In my last post I reflected on the psychological impact of my radiotherapy after my brain tumour diagnosis. I hope what came through this was a reflection on how much of this impact could have been avoided by me asking questions, and that it didn’t read as criticism of the team treating me.

A friend asked me what questions I should have asked. We agreed that this would make a good follow-up post which might be helpful to others starting out on the same road.

What follows isn’t an exhaustive list, but hopefully the questions I suggest will help prompt some thoughts for anyone else who is unfortunate enough to find themselves in my situation.

What are the right questions for a patient to ask about their treatment?

In the end I don’t think I can give a definitive answer; it all depends what assumptions you as the patient are making. I went in thinking that because of my educational background I know what cancer is, how radiotherapy and chemotherapy work (right the way down the the intracellular level). And because of the prep I’d gone through the week before, I thought I understood what it would feel like and what would happen. As the post reflecting on the first week shows, this assumption was totally wrong and did cause me some distress for a few days.

The first thing I’d advise my month younger self to do is to think about digging into these assumptions and ask about them. Specifically, despite him thinking he knew it all, I’d suggest my former self considered asking:

Can you just remind me what’s going to happen when I’m in the machine?

This would have dealt with my assumption that I knew what was going to happen. I’d have found out that I was going to go into and out of the machine twice and I could have asked follow-up questions to find out why.

This would have removed a significant cause of anxiety immediately. It would also have made the process more reassuring because I’d have found out that the first time in the machine was to scan my brain to make sure I was in absolutely the correct position. This would have been reassuring in and of itself as an answer. It may also have helped prompt the second question I could have asked:

How do you stop health cells being harmed?

I didn’t realise that this was part of my anxiety going in, but it was a question in the back of my mind that came to the fore when the machine started making loud noises 180 degrees from left to right behind the back of my skull. I had been warned about the noise, but my assumption that it was going to be a static beam pointing directly at the offending cells was totally wrong.

If I’d asked this question, I’d have heard that the noise isn’t caused by the radiation beam. It’s some screening moving in and out so that beam is pointed at the right place in my skull. It took me three weeks to ask about the noise; as I say in the previous post, once I heard the answer, the machine was immediately less frightening.

My radiology consultant doesn’t like to use the words ‘harmed’ or ‘damaged’ at all. He says that the treatment causes inflammation in the healthy tissue as it repairs itself. This is a useful reframing in its own right.

My reflection on this question leads to the next thing I’d consider doing differently:

Ask any questions that arise early

The appointments are short, 20 minutes or so. I always hate taking up peoples’ time if they have other things to do. Over the first few weeks of my treatment, I let this get in the way of doing the sensible thing. It stopped me acknowledging that I had anxieties and meant I didn’t ask the questions that mattered to me.

The radiographers in the room have been willing to answer all of my questions and put me at ease. They’re happy to take the time and have never made me feel like they need to move on. This calm professionalism is one of the things that has helped make the whole process bearable.

I’d also remind my month younger self that they are an important person in the process; it’s both ok to admit lack of knowledge and fear, and to take a bit of time to ask questions in order to reduce anxiety.
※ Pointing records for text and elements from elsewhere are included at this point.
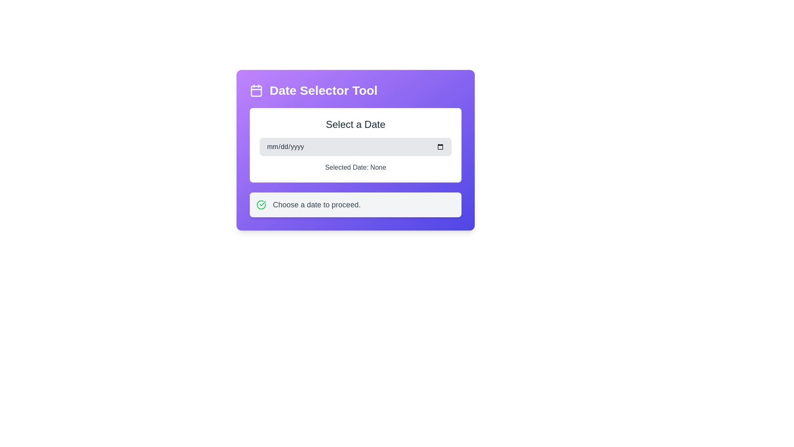 Image resolution: width=794 pixels, height=447 pixels. I want to click on the rectangular SVG graphic component that represents a day or selection highlight within the calendar icon located at the top-left corner of the interface header, so click(256, 91).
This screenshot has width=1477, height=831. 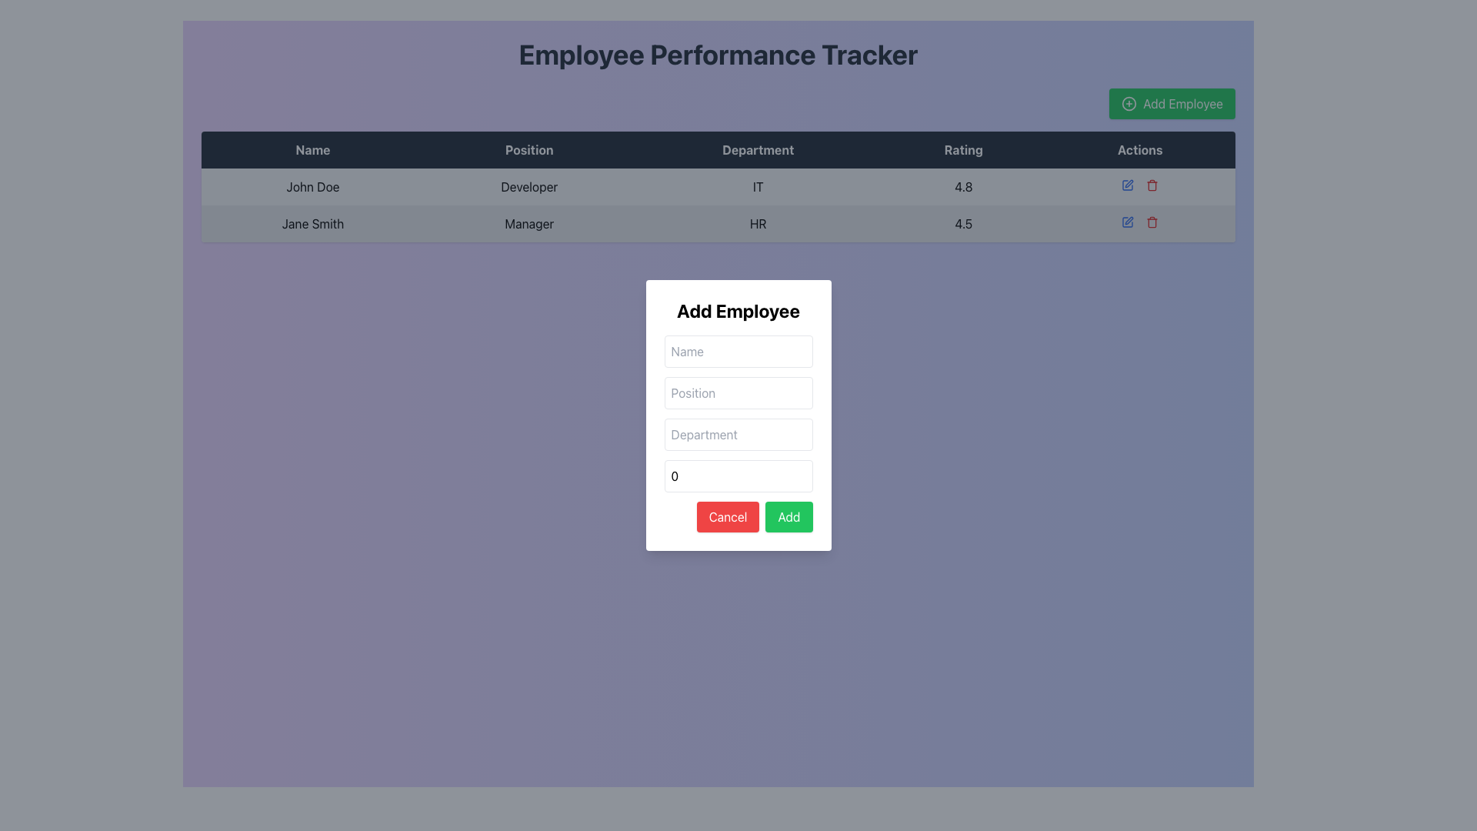 What do you see at coordinates (738, 516) in the screenshot?
I see `the 'Cancel' button located at the bottom-right section of the 'Add Employee' dialog box` at bounding box center [738, 516].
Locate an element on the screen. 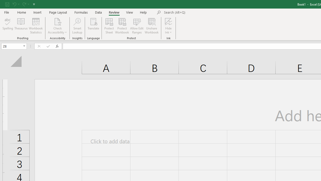  'Redo' is located at coordinates (25, 4).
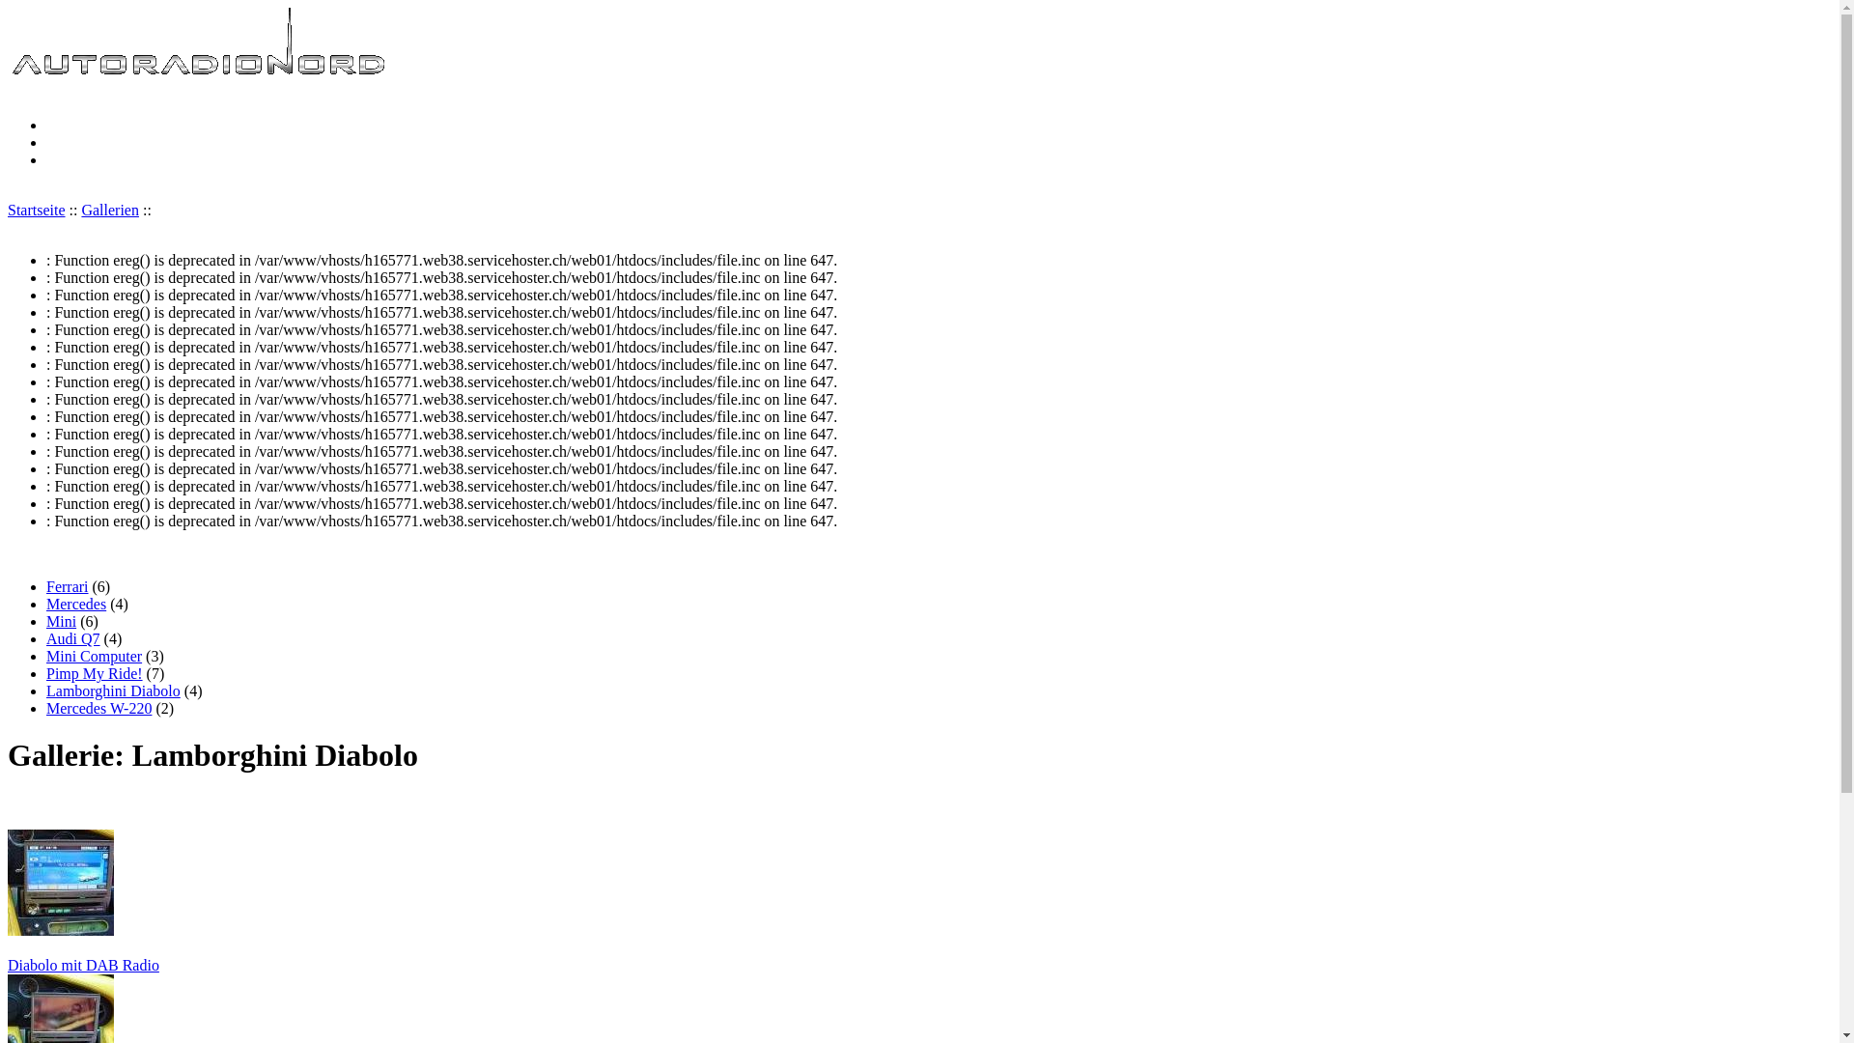  What do you see at coordinates (200, 73) in the screenshot?
I see `'Startseite'` at bounding box center [200, 73].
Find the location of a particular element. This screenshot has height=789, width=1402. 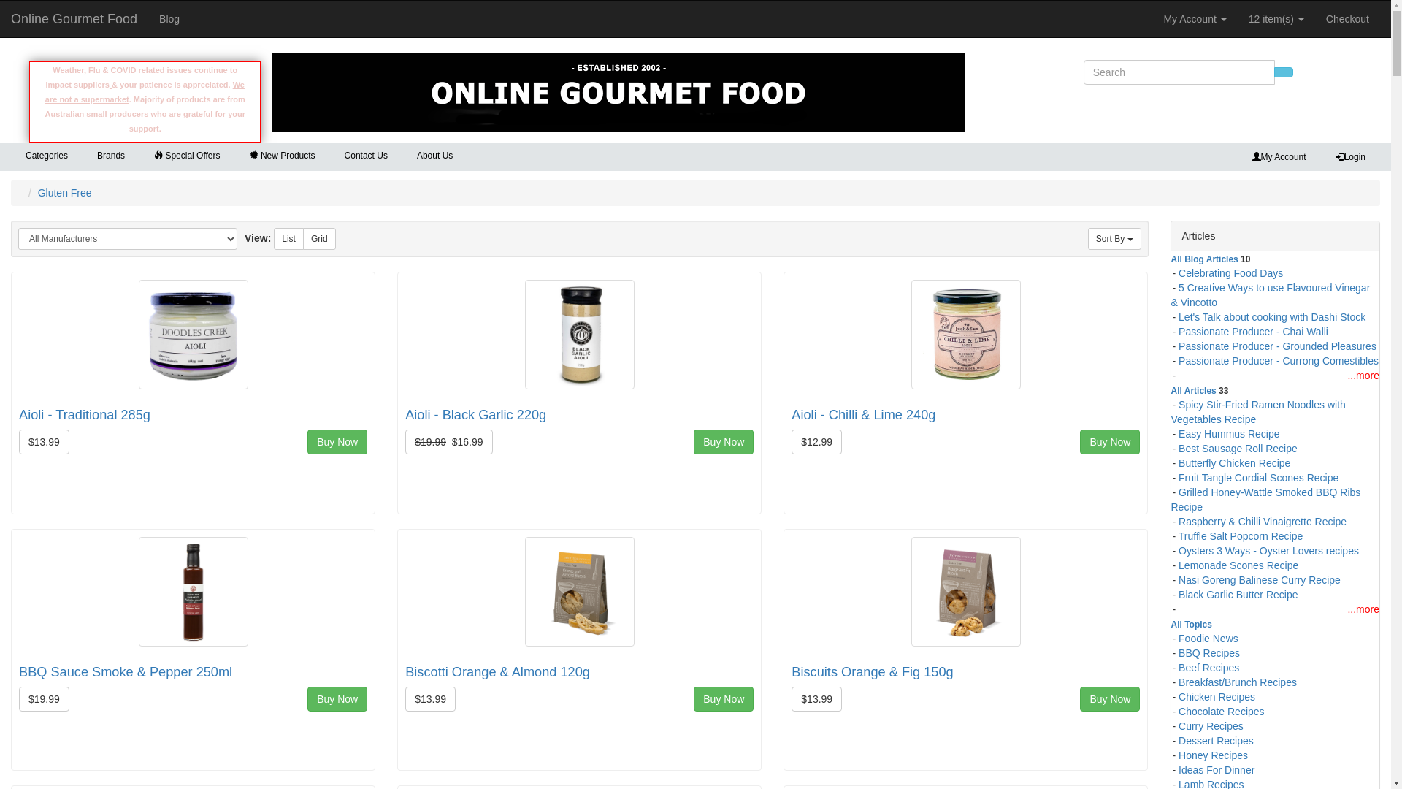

Finally, I’d remind that younger me of something I constantly say in my professional practice:

There are no stupid questions

This is a really important point, most patients are not experts about the treatment or the technology. However, they are experts in their bodies, their symptoms, and their hopes and fears.

If it’s bothering you, it’s an important question and not stupid at all. In fact, as I think my experience in the first week of radiotherapy shows, reducing anxiety will make it easier to sleep and importantly understand what is happening. In the end, this could help you stick with the treatment.

14 March 2023

Image description: a graphic of the words “Asking the right questions” in black handwritten script. This is surrounded by wavy ovals in orange, salmon and florescent pink ink.